High quality ChG thin films doped with Erbium have also been reported for a very few chalcogenide hosts. For example, thin As2S3 and As-S-Se films were formed by thermal evaporation and Erbium doping was obtained by subsequent ion implantation in . Emission cross sections up to 15x10−21/cm2 (2x the best Alumino-Phospho-Silicate glasses) were measured with peak Er3+ emission at 1.54 um, and the 4I13/2 metastable lifetime was determined to be 2.3 ms with excitation at 983 nm. Takahiko et al. reported the properties of Ga-Ge-Se films on fused silica substrates deposited by sputtering, and the lifetime was 1.8-2.6 ms for the 1550 nm band when excited by a 973 nm laser . In V. Nazabal’s reports , Ga5Ge20Sb10S(Se)65 and Ga5Ge23Sb5S67 films were fabricated by pulsed laser deposition (PLD), both physical and optical properties of the films are investigated. The fluorescence decays of 4I13/2 level (excited at 980 nm) of 3000 and 14,000 ppm Er-doped Ga5Ge20Sb10S65 films were found to be:0.45 ± 0.03 and 0.30 ± 0.03 ms, respectively. 1-μm-thick of Er-doped As40Ge10Se25S25 film was deposited on silicon substrates by radio frequency sputtering in . The PL and photoluminescence excitation (PLE) spectroscopy of 4I13/2-4I15/2 Er3+ emission were recorded, from the results, Er3+ emission is excited by the Urbach absorption edge of the host glass rather than direct absorption by the Er3+ intra-4f shell transitions, providing valuable design flexibility in the choices of pump wavelengths.
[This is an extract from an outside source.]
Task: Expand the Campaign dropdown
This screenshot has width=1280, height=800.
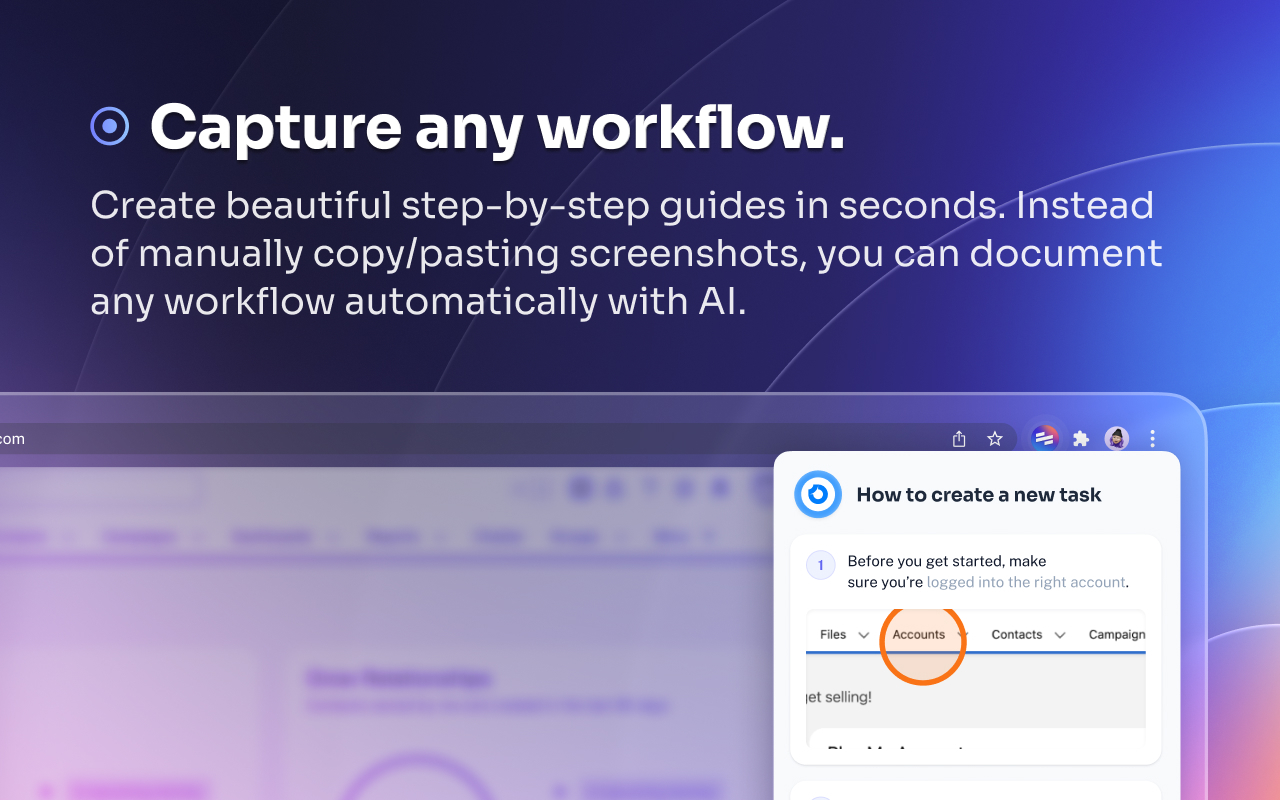Action: click(1117, 634)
To date, however, there have been very few demonstrations of fiber or waveguide amplifiers based on RE doped ChGs in spite of the promising progress that has been made on RE doped bulk glasses. The first laser action in a rare-earth doped chalcogenide glass fibre was reported by T. Schweizer in 1997 , where laser action at 1080 nm was obtained by pumping a 22 mm long Neodymium doped Gallium Lanthanum Sulphide glass fibre with a Ti-sapphire laser at 815 nm. In 2000, optical amplification at 1.34 μm with a gain coefficient of 0.81 dB/mW was achieved in a single-mode Pr3+ doped Ga-Na-S (GNS) fiber . However, in the following decades until now, no significant progress has been reported beyond these two demonstrations.
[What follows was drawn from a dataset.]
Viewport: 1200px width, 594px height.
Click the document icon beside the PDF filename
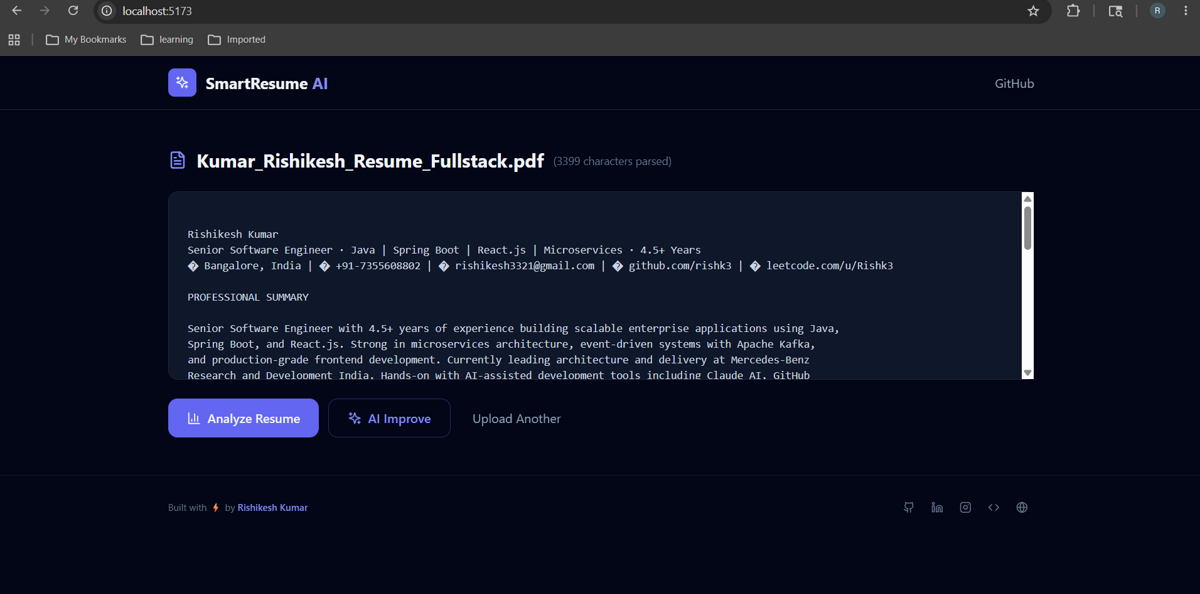[178, 160]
In the present work, six pieces of Ge25Ga10Se65 glass with different Er concentrations were prepared and their emission properties investigated in order to determine the effect of Er concentration and establish a baseline for the performance of Erbium in these hosts to compare with thin films. Optimized composition thin films were then deposited using co-thermal evaporation and the optical properties and PL, lifetime, and film propagation loss investigated. Finally a hybrid planar rib waveguide for single mode operation was designed and fabricated through photolithography and plasma etching techniques, as the initial steps towards realizing planar waveguide amplifiers and lasers.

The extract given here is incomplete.